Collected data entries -

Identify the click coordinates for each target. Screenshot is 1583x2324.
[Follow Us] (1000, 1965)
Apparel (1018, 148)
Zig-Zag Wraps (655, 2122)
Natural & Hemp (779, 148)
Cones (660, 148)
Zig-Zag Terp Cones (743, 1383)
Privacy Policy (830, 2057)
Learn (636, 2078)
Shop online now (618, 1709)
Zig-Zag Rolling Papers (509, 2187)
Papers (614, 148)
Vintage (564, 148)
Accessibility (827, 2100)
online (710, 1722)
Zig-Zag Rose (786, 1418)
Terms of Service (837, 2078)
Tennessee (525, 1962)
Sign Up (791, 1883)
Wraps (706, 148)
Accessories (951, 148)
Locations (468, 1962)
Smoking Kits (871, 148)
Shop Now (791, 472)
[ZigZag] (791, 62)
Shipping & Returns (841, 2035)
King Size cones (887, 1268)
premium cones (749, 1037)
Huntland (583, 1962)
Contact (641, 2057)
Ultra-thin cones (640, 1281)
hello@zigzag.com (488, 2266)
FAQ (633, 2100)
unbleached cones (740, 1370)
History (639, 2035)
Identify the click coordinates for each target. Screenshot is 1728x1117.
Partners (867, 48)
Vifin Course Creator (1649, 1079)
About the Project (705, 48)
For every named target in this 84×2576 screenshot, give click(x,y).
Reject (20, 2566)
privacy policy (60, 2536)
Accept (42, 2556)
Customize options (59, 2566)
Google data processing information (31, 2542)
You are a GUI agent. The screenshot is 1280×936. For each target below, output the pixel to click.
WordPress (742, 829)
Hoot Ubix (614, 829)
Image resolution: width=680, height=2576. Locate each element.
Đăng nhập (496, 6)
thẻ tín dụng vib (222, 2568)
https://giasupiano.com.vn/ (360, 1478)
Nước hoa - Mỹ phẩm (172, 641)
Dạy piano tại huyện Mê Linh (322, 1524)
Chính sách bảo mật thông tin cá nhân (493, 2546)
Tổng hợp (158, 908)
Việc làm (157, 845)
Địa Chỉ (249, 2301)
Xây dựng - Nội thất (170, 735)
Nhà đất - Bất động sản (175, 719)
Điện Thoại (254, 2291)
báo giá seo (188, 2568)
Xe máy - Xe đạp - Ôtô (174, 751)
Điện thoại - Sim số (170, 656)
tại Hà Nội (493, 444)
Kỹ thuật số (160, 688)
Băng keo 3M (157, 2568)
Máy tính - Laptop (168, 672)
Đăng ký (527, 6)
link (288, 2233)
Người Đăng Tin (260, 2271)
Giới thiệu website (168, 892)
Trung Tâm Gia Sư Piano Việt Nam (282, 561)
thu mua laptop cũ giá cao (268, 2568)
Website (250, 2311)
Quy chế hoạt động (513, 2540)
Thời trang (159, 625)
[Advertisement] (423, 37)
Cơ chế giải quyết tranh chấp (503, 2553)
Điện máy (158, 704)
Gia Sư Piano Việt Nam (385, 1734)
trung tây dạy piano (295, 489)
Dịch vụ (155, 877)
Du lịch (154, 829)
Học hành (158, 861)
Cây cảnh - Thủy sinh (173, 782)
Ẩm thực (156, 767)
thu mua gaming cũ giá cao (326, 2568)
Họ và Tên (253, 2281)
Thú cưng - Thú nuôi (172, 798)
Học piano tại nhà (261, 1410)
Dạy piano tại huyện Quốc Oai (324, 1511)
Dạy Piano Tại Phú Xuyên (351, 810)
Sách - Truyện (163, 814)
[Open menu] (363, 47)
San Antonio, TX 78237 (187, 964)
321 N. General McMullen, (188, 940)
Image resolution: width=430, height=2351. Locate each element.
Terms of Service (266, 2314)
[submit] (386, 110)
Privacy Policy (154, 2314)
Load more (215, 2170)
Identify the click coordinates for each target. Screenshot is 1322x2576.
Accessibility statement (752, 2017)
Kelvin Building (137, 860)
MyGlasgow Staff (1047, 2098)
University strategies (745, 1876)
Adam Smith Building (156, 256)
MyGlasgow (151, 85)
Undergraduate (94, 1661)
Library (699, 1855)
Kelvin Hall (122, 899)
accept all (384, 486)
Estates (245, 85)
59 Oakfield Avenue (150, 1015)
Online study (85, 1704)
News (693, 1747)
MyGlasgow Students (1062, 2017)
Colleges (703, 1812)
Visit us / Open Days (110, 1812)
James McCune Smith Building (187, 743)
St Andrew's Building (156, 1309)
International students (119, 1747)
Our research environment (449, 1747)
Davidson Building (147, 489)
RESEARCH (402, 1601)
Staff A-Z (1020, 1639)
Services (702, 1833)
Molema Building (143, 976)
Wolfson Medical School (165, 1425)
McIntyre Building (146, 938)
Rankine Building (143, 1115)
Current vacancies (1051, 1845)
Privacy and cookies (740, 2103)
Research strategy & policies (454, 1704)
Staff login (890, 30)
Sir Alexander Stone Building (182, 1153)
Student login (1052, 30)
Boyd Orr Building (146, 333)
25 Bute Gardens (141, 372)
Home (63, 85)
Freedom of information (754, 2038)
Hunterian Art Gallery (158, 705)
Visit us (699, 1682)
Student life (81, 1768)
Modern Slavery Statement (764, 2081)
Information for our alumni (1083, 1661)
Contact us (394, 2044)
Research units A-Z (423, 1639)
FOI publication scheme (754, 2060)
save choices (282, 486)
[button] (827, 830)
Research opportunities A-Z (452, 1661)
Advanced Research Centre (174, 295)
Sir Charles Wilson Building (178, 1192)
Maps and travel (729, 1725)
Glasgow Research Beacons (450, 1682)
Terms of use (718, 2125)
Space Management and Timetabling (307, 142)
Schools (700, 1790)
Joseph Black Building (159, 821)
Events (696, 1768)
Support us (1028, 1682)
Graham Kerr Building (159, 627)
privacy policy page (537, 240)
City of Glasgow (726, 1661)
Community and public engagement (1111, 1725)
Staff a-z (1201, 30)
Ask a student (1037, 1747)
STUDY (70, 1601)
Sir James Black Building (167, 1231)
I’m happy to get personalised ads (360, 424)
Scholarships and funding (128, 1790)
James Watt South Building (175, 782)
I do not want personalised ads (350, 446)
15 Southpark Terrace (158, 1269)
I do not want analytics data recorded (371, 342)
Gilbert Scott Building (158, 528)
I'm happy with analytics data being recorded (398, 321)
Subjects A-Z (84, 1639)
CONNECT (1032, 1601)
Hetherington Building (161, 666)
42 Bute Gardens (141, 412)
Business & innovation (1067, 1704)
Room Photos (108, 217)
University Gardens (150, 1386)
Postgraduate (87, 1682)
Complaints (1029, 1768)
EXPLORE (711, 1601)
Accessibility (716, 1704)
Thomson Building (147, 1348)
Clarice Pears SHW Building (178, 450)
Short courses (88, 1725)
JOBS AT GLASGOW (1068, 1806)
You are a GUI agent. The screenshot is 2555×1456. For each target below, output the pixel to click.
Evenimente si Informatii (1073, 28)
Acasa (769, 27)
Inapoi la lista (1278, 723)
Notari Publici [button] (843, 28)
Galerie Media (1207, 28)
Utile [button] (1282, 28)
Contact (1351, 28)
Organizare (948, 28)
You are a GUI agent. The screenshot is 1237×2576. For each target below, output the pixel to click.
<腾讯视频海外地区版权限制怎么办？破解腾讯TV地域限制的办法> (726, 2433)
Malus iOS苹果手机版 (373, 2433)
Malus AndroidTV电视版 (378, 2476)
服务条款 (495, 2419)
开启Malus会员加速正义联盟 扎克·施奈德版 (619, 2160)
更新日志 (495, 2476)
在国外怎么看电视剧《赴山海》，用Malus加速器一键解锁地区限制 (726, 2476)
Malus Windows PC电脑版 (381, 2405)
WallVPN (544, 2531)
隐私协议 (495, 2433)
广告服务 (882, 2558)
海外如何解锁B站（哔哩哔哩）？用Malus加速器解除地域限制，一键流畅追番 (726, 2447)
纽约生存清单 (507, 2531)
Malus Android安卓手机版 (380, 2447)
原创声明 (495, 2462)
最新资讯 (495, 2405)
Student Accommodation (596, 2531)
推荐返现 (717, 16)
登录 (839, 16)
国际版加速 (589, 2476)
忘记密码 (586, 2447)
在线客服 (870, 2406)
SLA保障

Task - Where in the records above does the word "analytics" appear? Copy each line that holds it.

Expected answer -
I do not want analytics data recorded (371, 342)
I'm happy with analytics data being recorded (398, 321)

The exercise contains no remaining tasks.